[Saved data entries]
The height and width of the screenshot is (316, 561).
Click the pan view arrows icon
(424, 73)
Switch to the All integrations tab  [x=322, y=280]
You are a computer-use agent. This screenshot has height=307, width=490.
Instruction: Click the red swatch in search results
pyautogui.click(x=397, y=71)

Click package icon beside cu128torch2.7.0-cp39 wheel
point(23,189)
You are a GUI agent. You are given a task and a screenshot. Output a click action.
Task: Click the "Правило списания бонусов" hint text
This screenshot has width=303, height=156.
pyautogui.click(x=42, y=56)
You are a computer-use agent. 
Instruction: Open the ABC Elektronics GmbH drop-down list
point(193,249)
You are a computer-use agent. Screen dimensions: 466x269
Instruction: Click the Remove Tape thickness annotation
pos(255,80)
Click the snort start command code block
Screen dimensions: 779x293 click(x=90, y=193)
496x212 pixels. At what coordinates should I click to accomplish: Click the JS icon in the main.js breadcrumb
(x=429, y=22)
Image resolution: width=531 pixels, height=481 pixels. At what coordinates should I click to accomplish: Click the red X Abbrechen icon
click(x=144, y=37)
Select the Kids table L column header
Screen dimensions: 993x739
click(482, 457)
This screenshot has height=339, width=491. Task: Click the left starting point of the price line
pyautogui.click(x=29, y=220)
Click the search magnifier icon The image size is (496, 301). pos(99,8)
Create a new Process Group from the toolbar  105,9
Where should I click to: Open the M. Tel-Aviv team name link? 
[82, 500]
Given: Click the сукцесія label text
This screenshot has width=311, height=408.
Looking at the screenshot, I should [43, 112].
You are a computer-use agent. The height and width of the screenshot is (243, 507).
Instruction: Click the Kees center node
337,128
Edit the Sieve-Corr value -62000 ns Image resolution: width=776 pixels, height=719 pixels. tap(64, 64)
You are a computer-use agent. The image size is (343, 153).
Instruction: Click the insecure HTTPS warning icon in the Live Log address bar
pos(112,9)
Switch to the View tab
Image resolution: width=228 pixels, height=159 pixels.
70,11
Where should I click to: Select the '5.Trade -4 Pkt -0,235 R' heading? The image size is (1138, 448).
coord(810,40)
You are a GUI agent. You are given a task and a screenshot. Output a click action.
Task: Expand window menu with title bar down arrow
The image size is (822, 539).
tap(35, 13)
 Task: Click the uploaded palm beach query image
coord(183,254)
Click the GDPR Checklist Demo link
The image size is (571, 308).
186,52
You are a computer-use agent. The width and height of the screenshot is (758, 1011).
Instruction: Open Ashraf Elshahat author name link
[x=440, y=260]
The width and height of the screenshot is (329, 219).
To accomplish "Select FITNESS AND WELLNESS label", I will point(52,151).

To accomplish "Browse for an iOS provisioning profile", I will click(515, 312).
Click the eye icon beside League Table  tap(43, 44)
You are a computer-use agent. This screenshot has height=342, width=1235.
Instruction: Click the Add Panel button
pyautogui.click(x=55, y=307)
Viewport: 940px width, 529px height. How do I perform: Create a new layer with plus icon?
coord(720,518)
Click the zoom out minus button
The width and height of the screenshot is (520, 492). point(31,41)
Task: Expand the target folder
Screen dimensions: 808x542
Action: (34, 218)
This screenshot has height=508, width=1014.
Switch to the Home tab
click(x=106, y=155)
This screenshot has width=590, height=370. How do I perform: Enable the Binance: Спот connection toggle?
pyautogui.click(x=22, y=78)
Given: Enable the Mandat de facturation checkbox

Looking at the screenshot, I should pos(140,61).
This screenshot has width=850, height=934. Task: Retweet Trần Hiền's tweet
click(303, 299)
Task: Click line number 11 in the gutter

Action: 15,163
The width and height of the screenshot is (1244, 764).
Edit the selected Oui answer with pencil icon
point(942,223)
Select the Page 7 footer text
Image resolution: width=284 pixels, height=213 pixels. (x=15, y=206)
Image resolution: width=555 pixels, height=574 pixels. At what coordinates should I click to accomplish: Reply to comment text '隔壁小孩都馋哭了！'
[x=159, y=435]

Work order: Retype exactly the lines from the start of the entries through the one with "has height=307, width=490."; include both ends.

Task solution:
The height and width of the screenshot is (316, 561).
Click the pan view arrows icon
(424, 73)
Switch to the All integrations tab  [x=322, y=280]
You are a computer-use agent. This screenshot has height=307, width=490.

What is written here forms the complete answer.